### STUDY TEXT
-All-surpassing joy of hospitality, marriage, celibacy

5 comments

  1. bekamartin

    This article really resonates with me, Brian! Thank you! I look forward to reading your books soon.

  2. There are two key sticking points that traditionalist Christians have with gay marriage. The first is that Scripture repeatedly portrays gay relations as sinful. In spots like Leviticus 18 and elsewhere, a natural reading seems to imply that such sexual relations are sinful irrespective of context. IE that it would be sinful to do it even within a gay marriage.

    The second sticking point is that Scripture consistently portrays Christian marriage as heterosexual. Passages such as Luke 14:26 and Ephesians 5 make no provision for Christian relationships that are not heterosexual. Even Jesus cited Genesis 2, portraying Christian marriage as being inherently heterosexual, in Matthew 19, and said that the alternative is the life of a eunuch. Some diss this by saying that Matthew 19 was about divorce. But in explaining why divorce is bad, Jesus also explained the meaning and structure of Christian marriage.

### RECORD SET

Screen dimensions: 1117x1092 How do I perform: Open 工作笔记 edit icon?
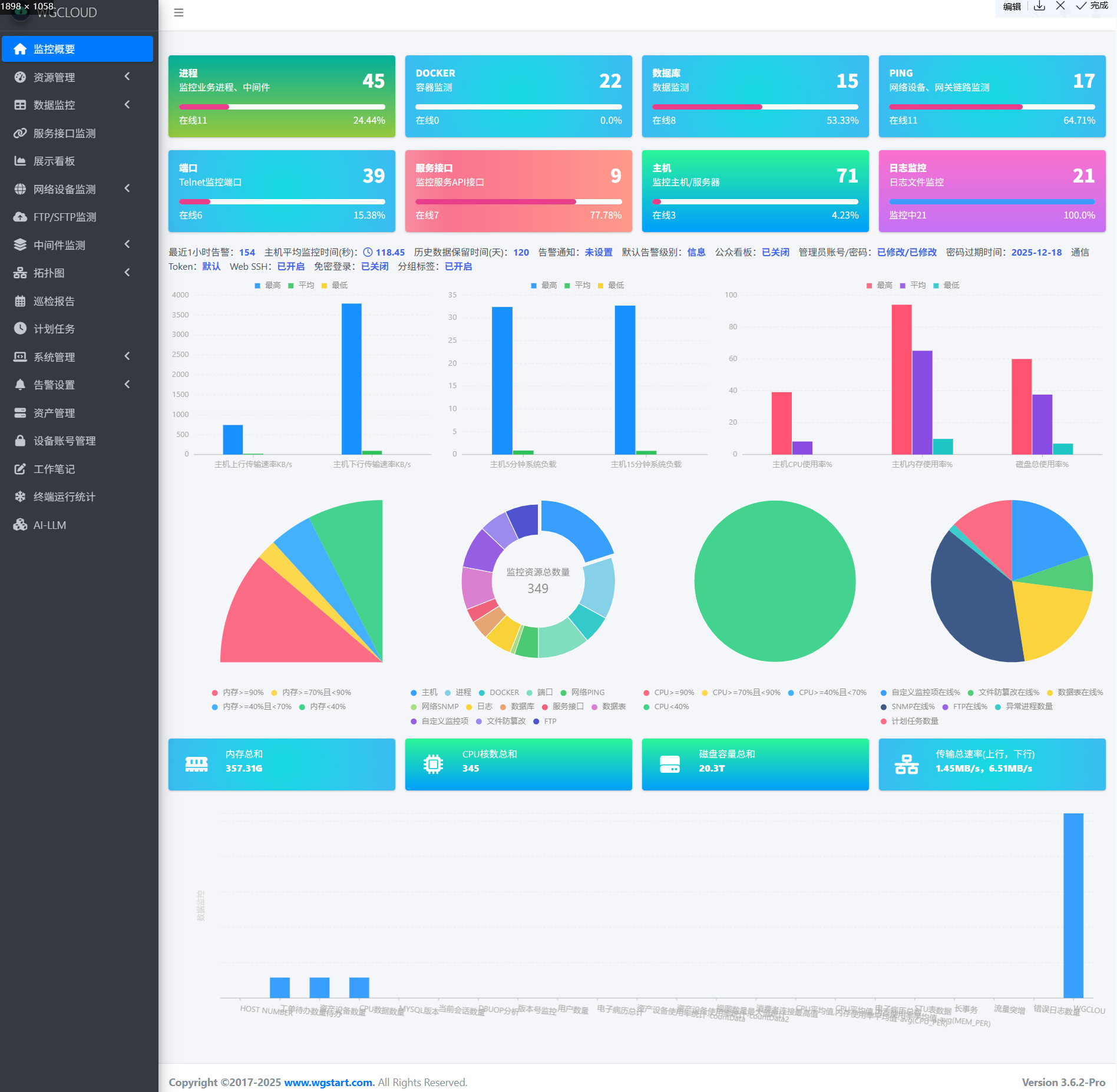click(20, 469)
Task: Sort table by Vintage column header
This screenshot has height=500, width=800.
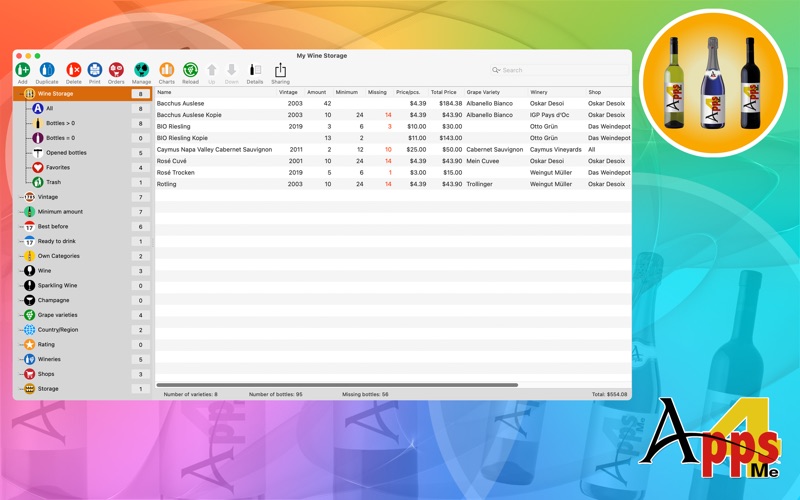Action: [x=288, y=92]
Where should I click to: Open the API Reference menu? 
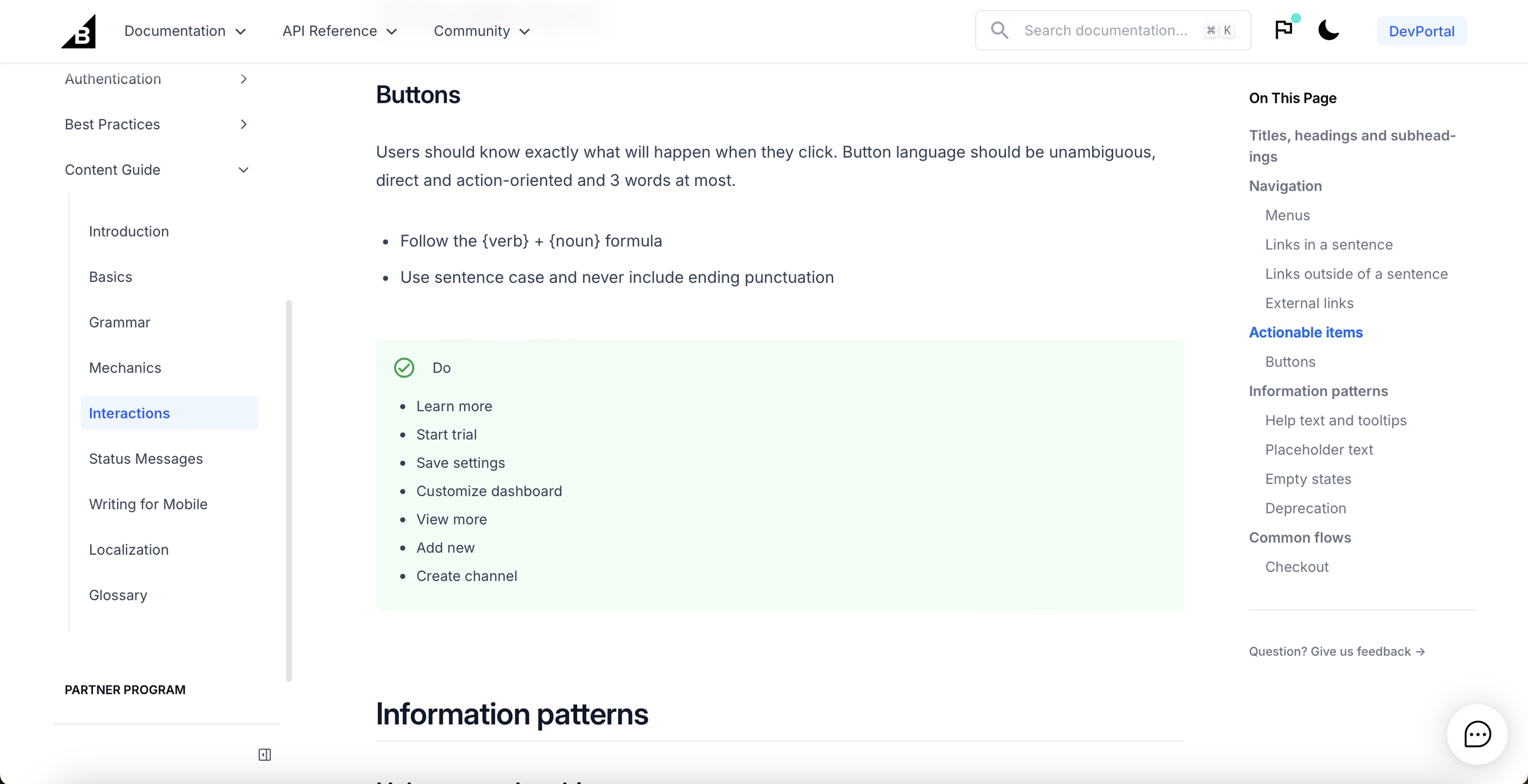tap(340, 31)
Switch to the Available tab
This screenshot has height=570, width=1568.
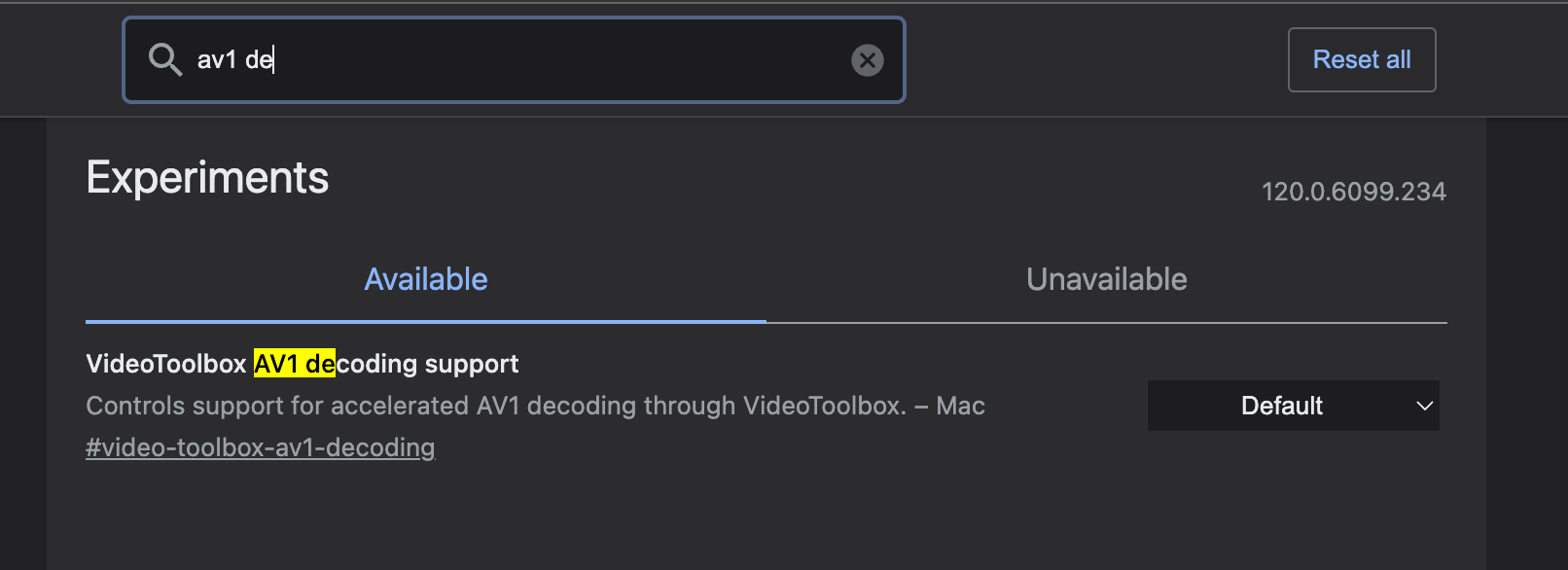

### INSTRUCTIONS FOR THE TASK
In the comments on hospitality, marriage, and celibacy, which chapter of Genesis does the second comment say Jesus cited in Matthew 19?

### SOLUTION TO THIS TASK
Genesis 2